Freddy stepped close to him.
"Would you like me to bash you one, my American pal?" he asked sharply. "Well, just stop talking that way about yourself. Cold feet? What rot! After what I saw you do at the Dunkirk show? Rubbish! No, Dave, don't talk that way to me. Now, what else were you going to say?"
Dave grinned and playfully rasped his knuckles across Freddy's jutting chin.
"One in a million, that's you," he said softly. "One in five million, or name any figure. Well, it's the old hunch business working again, if you must know, Freddy. I mean, everything seems too pat, too cut and dried. I've got the hunch that something we couldn't even dream of is going to pop up and dump us into a mess of trouble before we're back in England again."

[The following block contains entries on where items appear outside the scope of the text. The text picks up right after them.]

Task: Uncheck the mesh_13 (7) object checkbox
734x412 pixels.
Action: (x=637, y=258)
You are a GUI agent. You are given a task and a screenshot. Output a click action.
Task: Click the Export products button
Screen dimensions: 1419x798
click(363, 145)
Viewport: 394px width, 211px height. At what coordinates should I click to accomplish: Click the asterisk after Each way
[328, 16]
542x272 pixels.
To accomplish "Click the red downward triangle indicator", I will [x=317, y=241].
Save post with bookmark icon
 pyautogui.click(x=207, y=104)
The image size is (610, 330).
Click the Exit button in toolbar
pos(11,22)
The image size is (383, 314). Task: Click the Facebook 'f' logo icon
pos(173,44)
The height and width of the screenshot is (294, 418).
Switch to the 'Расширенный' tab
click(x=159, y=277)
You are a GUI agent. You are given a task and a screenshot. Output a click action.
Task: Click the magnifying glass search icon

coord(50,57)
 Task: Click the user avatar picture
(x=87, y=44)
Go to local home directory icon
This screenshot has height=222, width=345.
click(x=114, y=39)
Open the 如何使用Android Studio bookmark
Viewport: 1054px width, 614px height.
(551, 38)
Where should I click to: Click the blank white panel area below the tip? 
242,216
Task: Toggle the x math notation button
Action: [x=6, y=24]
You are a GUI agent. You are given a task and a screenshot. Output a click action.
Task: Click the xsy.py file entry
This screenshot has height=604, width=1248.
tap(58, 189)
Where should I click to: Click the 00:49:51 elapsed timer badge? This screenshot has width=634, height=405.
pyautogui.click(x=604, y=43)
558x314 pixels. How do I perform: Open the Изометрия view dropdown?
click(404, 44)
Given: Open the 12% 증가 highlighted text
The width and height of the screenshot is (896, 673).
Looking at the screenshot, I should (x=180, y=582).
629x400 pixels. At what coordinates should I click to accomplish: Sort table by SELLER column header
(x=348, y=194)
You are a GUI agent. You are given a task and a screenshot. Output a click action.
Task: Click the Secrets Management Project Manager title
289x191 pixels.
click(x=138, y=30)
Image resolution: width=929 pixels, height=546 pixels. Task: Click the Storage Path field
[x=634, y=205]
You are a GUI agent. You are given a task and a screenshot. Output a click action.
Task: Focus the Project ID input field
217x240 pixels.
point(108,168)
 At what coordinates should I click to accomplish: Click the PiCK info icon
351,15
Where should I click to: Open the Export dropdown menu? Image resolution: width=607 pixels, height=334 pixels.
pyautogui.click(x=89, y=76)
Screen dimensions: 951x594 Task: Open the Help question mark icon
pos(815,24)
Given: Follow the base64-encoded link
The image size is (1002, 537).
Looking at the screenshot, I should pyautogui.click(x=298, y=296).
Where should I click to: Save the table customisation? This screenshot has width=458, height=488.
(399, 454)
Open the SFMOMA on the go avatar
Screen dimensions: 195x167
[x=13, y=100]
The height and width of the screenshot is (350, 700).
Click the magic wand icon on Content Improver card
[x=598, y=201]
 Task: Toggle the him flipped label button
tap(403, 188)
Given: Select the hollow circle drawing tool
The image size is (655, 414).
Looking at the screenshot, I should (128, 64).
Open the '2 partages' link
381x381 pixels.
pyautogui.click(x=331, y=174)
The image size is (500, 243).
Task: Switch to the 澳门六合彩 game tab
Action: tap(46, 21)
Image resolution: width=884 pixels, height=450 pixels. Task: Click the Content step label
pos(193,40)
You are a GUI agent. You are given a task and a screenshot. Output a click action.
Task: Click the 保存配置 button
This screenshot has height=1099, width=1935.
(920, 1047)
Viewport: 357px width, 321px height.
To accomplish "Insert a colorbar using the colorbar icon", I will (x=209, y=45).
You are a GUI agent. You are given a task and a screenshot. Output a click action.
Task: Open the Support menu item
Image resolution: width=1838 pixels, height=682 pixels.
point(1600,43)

"And right you are!" Freddy breathed softly. "I have a feeling just like that, myself. Got it first this afternoon, but I didn't say a word for fear the colonel might take it the wrong way. He might have thought I was hedging and trying to back out. You know, make excuses?"
"Nobody would ever think you were trying to back out of anything!" Dave said loyally. "But what was it that popped into your mind, anyway?"
"Pierre Deschaud," Freddy said.
Dave shot him a puzzled look.
"Huh?" he echoed. "Pierre Deschaud? So what?"